ESSENTIALS OF DIAGNOSIS
Irregular enlargement of the uterus (may be asymptomatic).
Heavy or irregular vaginal bleeding, dysmenorrhea.
Pelvic pain and pressure.
Uterine leiomyomas are the most common benign neoplasm of the female genital tract. They are discrete, round, firm, often multiple, uterine tumors composed of smooth muscle and connective tissue. The most convenient classification is by anatomic location: (1) intramural, (2) submucous, (3) subserous, and (4) cervical. Submucous myomas may become pedunculated and descend through the cervix into the vagina.
In nonpregnant women, myomas are frequently asymptomatic. The two most common symptoms of uterine leiomyomas for which women seek treatment are AUB and pelvic pain or pressure. Occasionally, degeneration occurs, causing intense pain.
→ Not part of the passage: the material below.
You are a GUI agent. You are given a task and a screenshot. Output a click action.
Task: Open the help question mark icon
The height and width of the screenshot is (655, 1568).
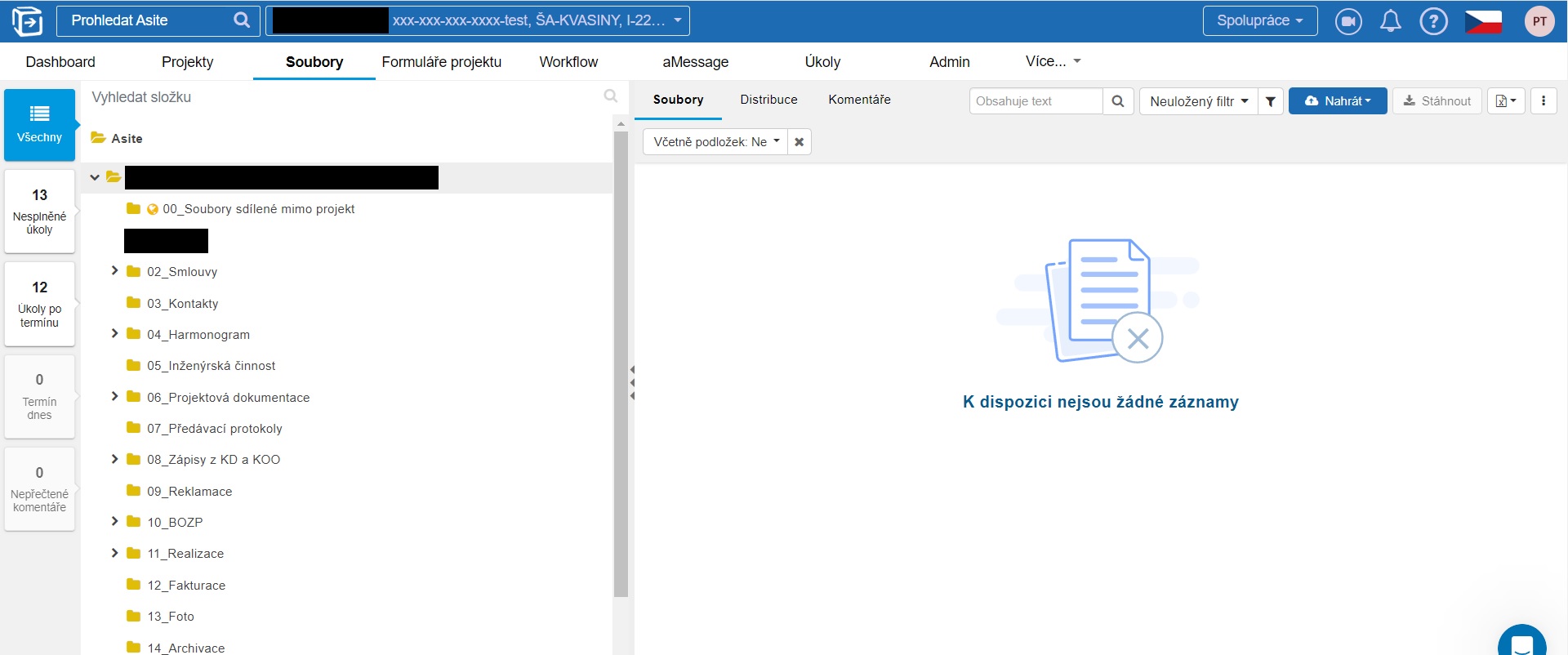click(1433, 21)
Myomas that significantly distort the uterine cavity may affect fertility by interfering with implantation, rapidly distending in early pregnancy, or impairing uterine contractility.
Iron deficiency anemia may result from blood loss.
Ultrasonography will confirm the presence of uterine myomas and can be used sequentially to monitor growth. When multiple subserous or pedunculated myomas are being followed, ultrasonography is important to exclude ovarian masses. MRI can delineate intramural and submucous myomas accurately and is typically used prior to uterine artery embolization to determine fibroid size and location in relation to uterine blood supply. Hysterography or hysteroscopy can also confirm cervical or submucous myomas.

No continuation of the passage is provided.